Cross-Examining Smith:
What's Wrong With This Picture?

by Victoria Toensing

"Mrs. Lasch," lectured Judge Mary Lupo during a court-imposed interrup­tion in the cross-examination of William Kennedy Smith, "this is not a course in trial practice."  With all due respect, Your Honor, yes it was.

Lasch's cross-examination of Smith recalled that childhood game in which one is shown a picture, such as a living room with a three-legged table and curtains that do not match, and is asked to list “what's wrong with this picture.”  Everything was wrong here.  Her questions were wrong; they were argumentative, repetitive, based on facts not in evidence, and asked to elicit the witness's opinion of the credibility of other witnesses.  The technique was also wrong: By asking open-ended questions, Lasch lost complete control of her witness.

= = = = = = =

■ TASK TO CARRY OUT ■
In the piece on cross-examining Smith, what did Lasch lose by asking open-ended questions? You won't need the listing that comes next.

■ DATASET EXCERPTS ■
= = = = = = =

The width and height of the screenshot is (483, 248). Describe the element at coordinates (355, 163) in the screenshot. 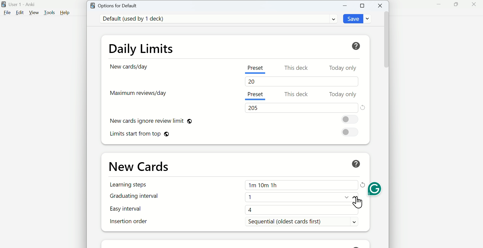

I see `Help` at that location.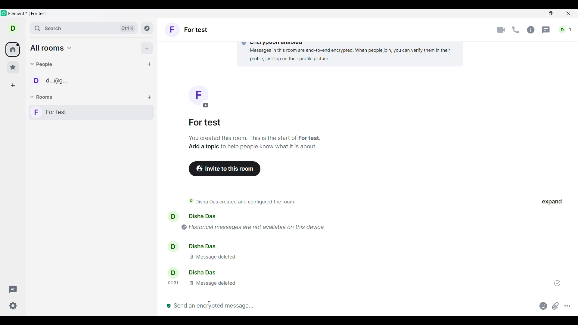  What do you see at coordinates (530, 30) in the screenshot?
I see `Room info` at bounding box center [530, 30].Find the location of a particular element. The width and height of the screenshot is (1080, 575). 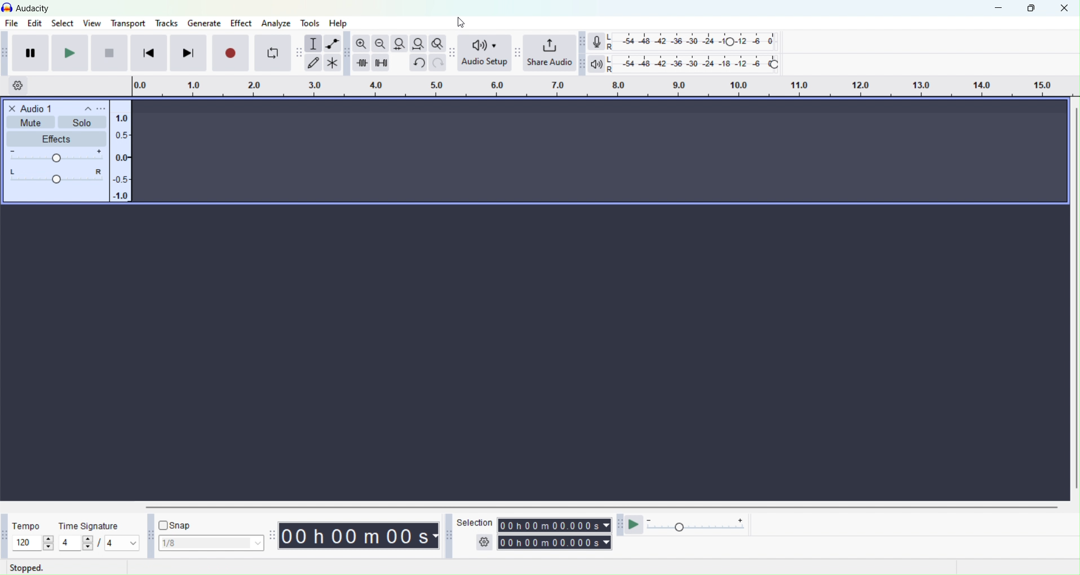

= = = = = = =

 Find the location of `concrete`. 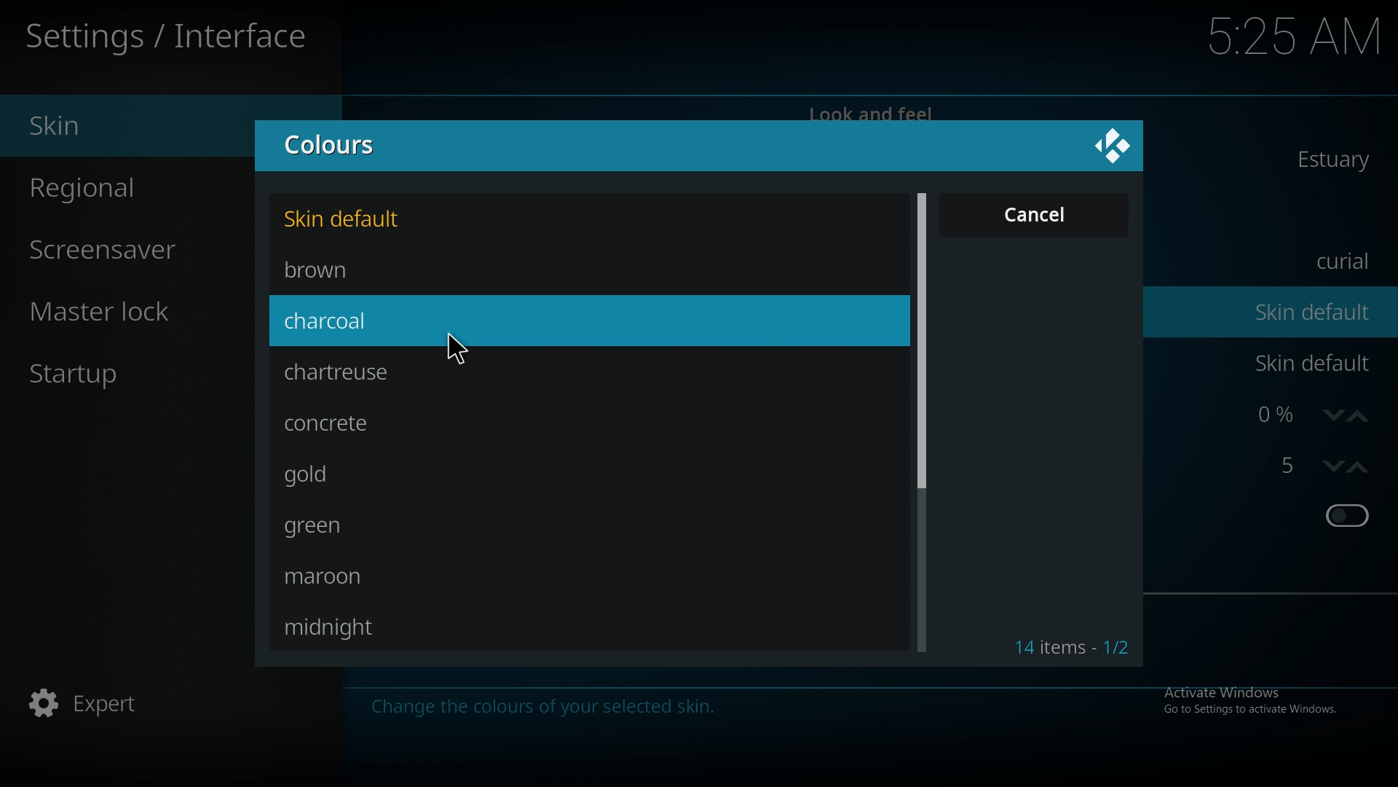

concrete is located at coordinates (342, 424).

= = = = = = =

■ ANSWER IN FULL ■
She lost complete control of her witness.